Eliminating these distractions might seem like eliminating interoffice friendships as well; however, at this point management and team members can work together to establish office hours or “interruptible time.” All employees can have a set of signals next to each desk to indicate that a person shouldn’t be interrupted. Also, by setting aside blocks of time on their schedules when employees will be checking email, returning phone calls, and other maintenance activities, businesses can create a company culture that lets everyone know it is okay to stop by someone’s desk and make lunch or happy hour plans, but to save the rest of the out-of-office chatter for those out-of-office times.

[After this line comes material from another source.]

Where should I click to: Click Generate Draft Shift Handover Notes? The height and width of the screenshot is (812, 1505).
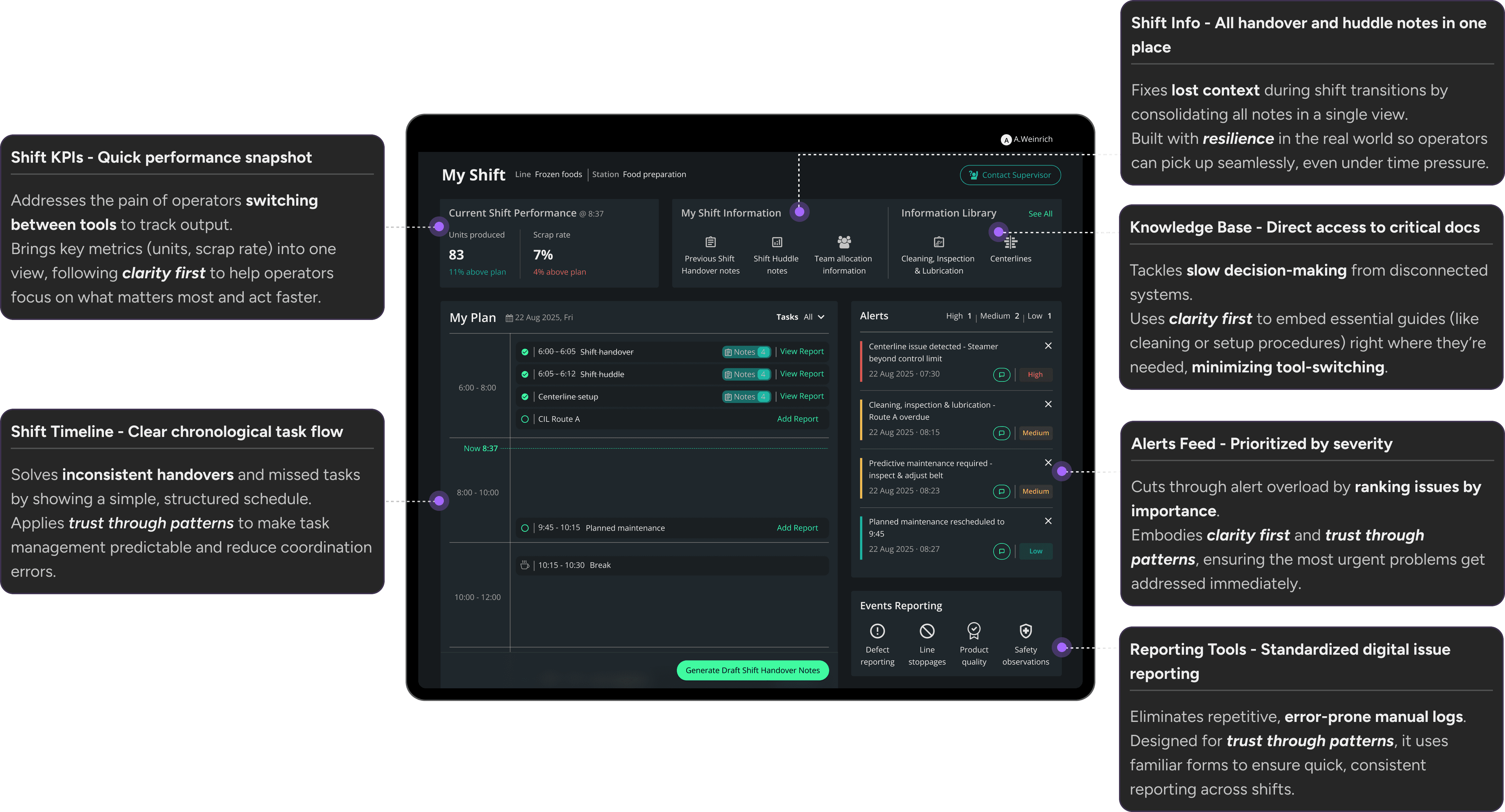click(x=752, y=670)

Fewer, yet More Productive, Hours Increase Profitability

“A contract should be about an agreed level of productivity,” Barnes said, when discussing payroll and hiring practices. He explained that, when hiring staff, supervisors should negotiate tasks to be performed, rather than basing contracts on hours spent in the office.

CEO Jason Fried supports this philosophy as his company, Basecamp, operates on a 32-hour, 4-day workweek from May to October. “Better work gets done in four days than in five,” he wrote in a New York Times op-ed.

Closing the office every Friday or having fewer staff members in the office two days a week can also save on utilities and other infrastructure expenses. Barnes noted significantly lower electricity bills during Perpetual Guardian’s two-month trial.

Because they have more time off to psychologically disconnect from work, employees experience less work-related fatigue and burnout, resulting in lower employee turnover and a significant decrease in expensive hiring costs. Employees are also less stressed, which reduces health care costs as well.

By having a 32-hour, 4-day workweek at their 40-hour salary, employees are found to be happier with their jobs, more productive and efficient, and give better customer service, resulting in lowered overhead costs, such as utilities and other expenses, and increased client and customer satisfaction, which garners greater profits.